Northeast Atlantic bathymetry, with Porcupine Bank and the Porcupine Seabight labelled.
A research expedition to a huge underwater canyon off the Irish coast has shed light on a hidden process that sucks the greenhouse gas carbon dioxide (CO2) out of the atmosphere.
Researchers led by a team from the University College Cork (UCC) took an underwater research drone by boat out to Porcupine Bank Canyon — a massive, cliff-walled underwater trench where Ireland’s continental shelf ends — to build a detailed map of its boundaries and interior. Along the way, the researchers reported in a statement, they noted a process at the edge of the canyon that pulls CO2 from the atmosphere and buries it deep under the sea.
All around the rim of the canyon live cold-water corals, which thrive on dead plankton raining down from the ocean surface. Those tiny, surface-dwelling plankton build their bodies out of carbon extracted from CO2 in the air. Then, when they die, the coral on the seafloor consume them and build their bodies out of the same carbon. Over time, as the coral die and the cliff faces shift and crumble, which sends the coral falling deep into the canyon. There, the carbon pretty much stays put for long periods. [ In Photos: ROV Explores Deep-Sea Marianas Trench
There’s evidence that a lot of carbon is moving this way; the researchers said they found “significant” dead coral buildup at the canyon bottom.

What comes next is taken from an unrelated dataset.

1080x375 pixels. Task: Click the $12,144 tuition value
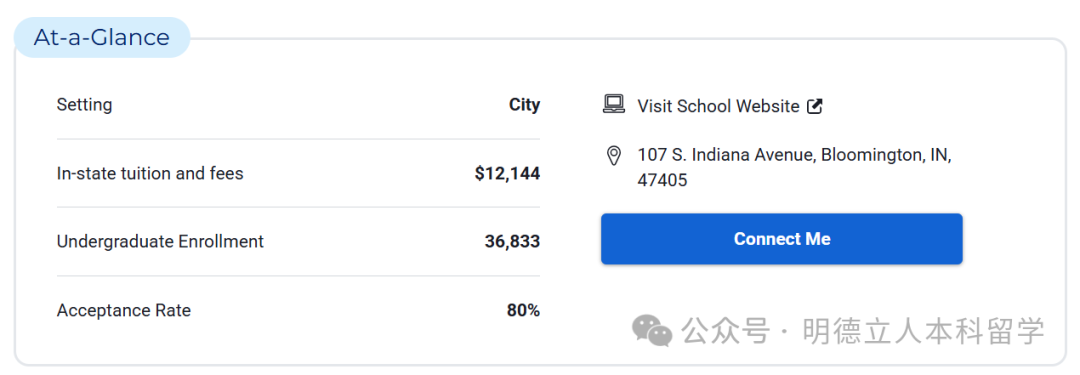(508, 174)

This process doesn’t move nearly enough carbon dioxide to prevent climate change, the researchers said. But it does shed light on yet another mechanism that keeps the planet’s CO2 levels regulated when human industry doesn’t interfere.
“Increasing CO2 concentrations in our atmosphere are causing our extreme weather,” Andy Wheeler, a UCC geoscientist and one of the researchers on the expedition, said in the statement. “Oceans absorb this CO2 and canyons are a rapid route for pumping it into the deep ocean where it is safely stored away.”
The mapping expedition covered an area about the size of Chicago and revealed places where the canyon has moved and shifted significantly in the past.
“We took cores with the ROV, and the sediments reveal that although the canyon is quiet now, periodically it is a violent place where the seabed gets ripped up and eroded,” Wheeler said.
The expedition will return to shore today (Aug. 10).